### Tasks
- 1) According to the passage on Sandia's solder joint modeling, how long has Sandia Labs used computational modeling to predict the performance of solder joints?
- 2) Extend the passage on Sandia's solder joint modeling with a few sentences that follow on from its final sentence.

### Article
-- BEGIN --
Sandia Labs has been using computational modeling to predict the performance of solder joints for more than 30 years. Recent breakthroughs, however, now allow models to generate quantitative predictions based on the physical behavior of a material in a design.

Paul Vianco, a materials scientist at Sandia Lab’s Kansas City National Security Campus, said earlier models only gave designers a broad reliability window for various solder joints. That type of qualitative analysis did not provide enough data to guide the designs of electronic assemblies, however.

“Computational modeling of solder joint fatigue has become critical to Sandia and its role in the current nuclear weapons life extension programs, even before production assembly at the Kansas City National Security Campus,” Vianco said. “Sandia uses the computational model to solve manufacturing issues as well as assess the impact of design changes on solder joint reliability. This is critical as we finalize designs and head into production.”
-- END --
### Source material
-- BEGIN --
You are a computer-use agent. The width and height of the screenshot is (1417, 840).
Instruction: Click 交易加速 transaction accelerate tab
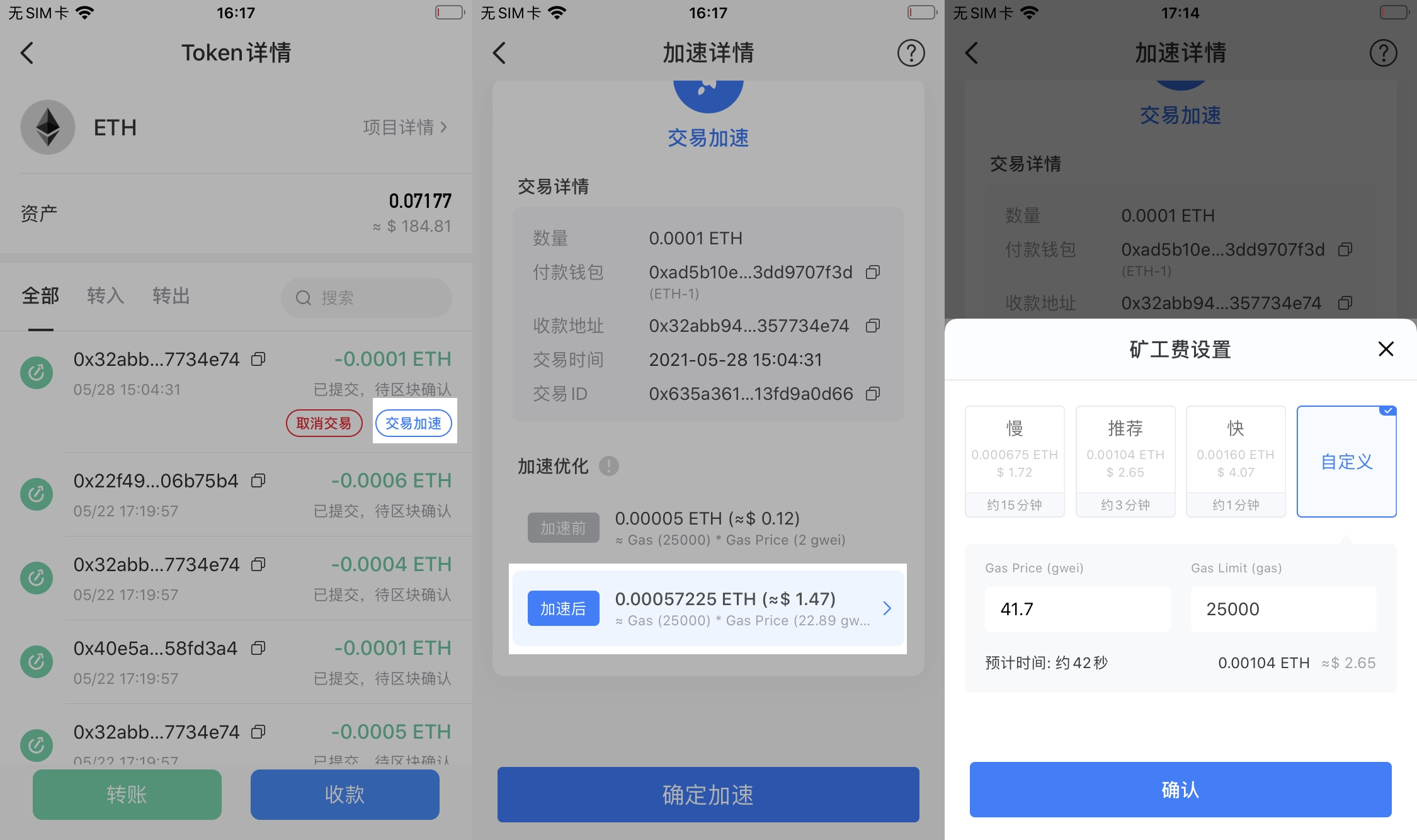pyautogui.click(x=413, y=423)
-- END --
### Results for the exercise
- 1) More than 30 years.

- 2)
Quantitative computer modeling can reduce the design time required from months to weeks, Vianco said. Eliminating the need to fabricate samples and to perform equipment operations and data analysis leads to significant time and cost savings.

Sandia Lab researchers validate and forecast solder fatigue cracks by comparing a model’s predictions to experimental results for components like surface mount resistors and capacitors, leadless ceramic chip carriers, and plastic ball grid arrays, just to name a few.

“Close collaboration between materials scientists and materials modelers is essential for the creation of good material models,” Mike Neilsen, a material modeler at Sandia Labs, said. “We can accurately predict crack initiation locations, crack paths and the number of cycles needed to grow fatigue cracks.”